MoviePass Is Making Big Changes to Save Itself -- And They Just Might Work

Daniel Boczarski/Getty Images for MoviePass

Things keep getting worse for MoviePass, the popular subscription service that lets filmgoers catch one movie a day for less than $10 a month. Last Thursday night, the financially troubled app temporarily went down when it ran out of money to pay for all the tickets its customers were purchasing. After borrowing $6.2 million to stop the bleeding, the service came back online but it's been experiencing even more technical glitches and financial headaches in the last few days -- and its stock wound up falling below $1 yesterday. Not good, MoviePass. 

All weekend social media was filled with righteous complaints -- and some veryfunnyjokes -- about the growing frustration of MoviePass subscribers. Users were particularly annoyed that they couldn't get tickets for Tom Cruise's latest stunt-filled spectacle, Mission: Impossible - Fallout. (The film's director Chris McQuarrie even weighed in on Twitter this weekend.) Combined with another service outage on Monday and confounding surge pricing policies, MoviePass has struggled to battle the rising public perception that it's in the midst of a total meltdown.

Record set
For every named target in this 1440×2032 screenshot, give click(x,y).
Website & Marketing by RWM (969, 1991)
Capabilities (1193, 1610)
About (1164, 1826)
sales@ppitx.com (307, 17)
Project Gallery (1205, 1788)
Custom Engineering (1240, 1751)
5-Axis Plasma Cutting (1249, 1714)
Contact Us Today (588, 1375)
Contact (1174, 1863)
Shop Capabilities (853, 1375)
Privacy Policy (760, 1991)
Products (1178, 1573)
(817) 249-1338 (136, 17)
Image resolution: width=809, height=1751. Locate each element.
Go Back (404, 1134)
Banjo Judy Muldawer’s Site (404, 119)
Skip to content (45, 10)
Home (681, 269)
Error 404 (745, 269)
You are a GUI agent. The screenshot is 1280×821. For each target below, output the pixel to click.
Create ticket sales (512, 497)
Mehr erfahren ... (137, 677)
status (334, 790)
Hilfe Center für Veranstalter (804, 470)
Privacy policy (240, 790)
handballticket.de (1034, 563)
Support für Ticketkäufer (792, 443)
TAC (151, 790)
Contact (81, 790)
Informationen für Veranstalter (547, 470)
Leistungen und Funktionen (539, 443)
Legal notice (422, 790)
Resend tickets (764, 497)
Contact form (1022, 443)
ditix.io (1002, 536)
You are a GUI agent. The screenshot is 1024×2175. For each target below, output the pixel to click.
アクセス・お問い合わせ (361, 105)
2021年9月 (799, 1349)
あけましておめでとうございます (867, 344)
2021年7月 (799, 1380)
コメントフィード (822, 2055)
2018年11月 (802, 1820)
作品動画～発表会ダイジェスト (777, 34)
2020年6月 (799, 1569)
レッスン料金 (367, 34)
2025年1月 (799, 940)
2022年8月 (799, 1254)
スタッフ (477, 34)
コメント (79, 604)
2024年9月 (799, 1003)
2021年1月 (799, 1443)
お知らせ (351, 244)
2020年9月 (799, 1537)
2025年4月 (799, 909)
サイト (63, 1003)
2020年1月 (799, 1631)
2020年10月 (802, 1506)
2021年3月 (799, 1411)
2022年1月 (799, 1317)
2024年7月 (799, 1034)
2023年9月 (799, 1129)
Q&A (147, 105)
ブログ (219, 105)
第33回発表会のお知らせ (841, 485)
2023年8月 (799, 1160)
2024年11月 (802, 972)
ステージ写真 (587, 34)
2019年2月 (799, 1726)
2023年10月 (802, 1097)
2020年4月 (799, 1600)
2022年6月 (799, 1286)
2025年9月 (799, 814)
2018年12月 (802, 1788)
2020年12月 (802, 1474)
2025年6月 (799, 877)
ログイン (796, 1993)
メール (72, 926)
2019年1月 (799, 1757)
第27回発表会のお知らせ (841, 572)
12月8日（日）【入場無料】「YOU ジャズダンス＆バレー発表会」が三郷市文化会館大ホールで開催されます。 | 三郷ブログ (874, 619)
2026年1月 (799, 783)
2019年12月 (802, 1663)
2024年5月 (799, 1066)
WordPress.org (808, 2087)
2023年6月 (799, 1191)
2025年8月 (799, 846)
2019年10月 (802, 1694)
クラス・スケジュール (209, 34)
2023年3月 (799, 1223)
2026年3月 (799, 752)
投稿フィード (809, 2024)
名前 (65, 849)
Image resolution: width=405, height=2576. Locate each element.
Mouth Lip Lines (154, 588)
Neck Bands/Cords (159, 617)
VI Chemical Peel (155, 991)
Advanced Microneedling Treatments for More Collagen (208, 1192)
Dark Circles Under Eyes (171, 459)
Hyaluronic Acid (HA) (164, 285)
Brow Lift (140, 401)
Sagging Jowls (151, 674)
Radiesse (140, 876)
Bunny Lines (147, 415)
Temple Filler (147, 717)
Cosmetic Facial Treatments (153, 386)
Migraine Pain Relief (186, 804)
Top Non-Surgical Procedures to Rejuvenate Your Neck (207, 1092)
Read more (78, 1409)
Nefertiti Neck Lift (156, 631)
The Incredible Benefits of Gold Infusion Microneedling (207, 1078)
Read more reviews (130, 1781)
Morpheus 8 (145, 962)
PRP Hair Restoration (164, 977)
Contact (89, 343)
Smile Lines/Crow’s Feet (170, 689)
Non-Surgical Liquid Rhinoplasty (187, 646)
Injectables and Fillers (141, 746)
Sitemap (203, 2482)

Tasks to carry out
[a] Return the passage of the MoviePass article that begins at the words "Things keep getting" and stops after the words "Not good, MoviePass.", copied word for word.
[b] Supply the next part of the MoviePass article, picking up after its final sentence.

Expected outputs
[a]
Things keep getting worse for MoviePass, the popular subscription service that lets filmgoers catch one movie a day for less than $10 a month. Last Thursday night, the financially troubled app temporarily went down when it ran out of money to pay for all the tickets its customers were purchasing. After borrowing $6.2 million to stop the bleeding, the service came back online but it's been experiencing even more technical glitches and financial headaches in the last few days -- and its stock wound up falling below $1 yesterday. Not good, MoviePass.

[b]
Unsurprisingly, MoviePass is making some adjustments to its business plan. Last week, Business Insiderreported that during an all-hands meeting the company's CEO Mitch Lowe said that upcoming films like Christopher Robin and The Meg -- a pair of highly anticipated studio movies -- will not be available to subscribers, and he "implied that the practice of not offering tickets to major movies would continue for the foreseeable future." According to a press release released at the time, the company would also change its price to $14.95 a month within the next 30 days. But that didn't stick.

Today, the Wall Street Journalreported that the company will be canceling its popular unlimited movie-a-day policy and will replace it with a stricter plan. Beginning on August 15, the price will remain $10 but users will only be able to see three movies a month. The restrictions on wide release movies will not be a part of this new plan, which is being implemented to help the company cut costs and stay in business. 

mission impossible fallout
Mission: Impossible -- Fallout | Paramount Pictures

This new change is a far cry from the moviegoing utopia promised by the MoviePass deal of the last few months. In the past year, particularly as the price on the service dropped as low as $6.95 per month, its users have grown used to seeing blockbusters like Avengers: Infinity War, Incredibles II, and Jurassic World: Fallen Kingdom on the big screen with the app. This de-emphasis on unlimited movies is a surprise from an organization that, until very recently, was content with burning through money at an alarming rate.

A new version of MoviePass that only allows three movies a month might have more mainstream appeal, but it makes it less useful to moviegoers who want to see over a dozen films a month. It's worth remembering that MoviePass's ambition was to "disrupt" the traditional movie business. They're not looking to become a niche subscription service like FilmStruck or Mubi. They want to be Netflix.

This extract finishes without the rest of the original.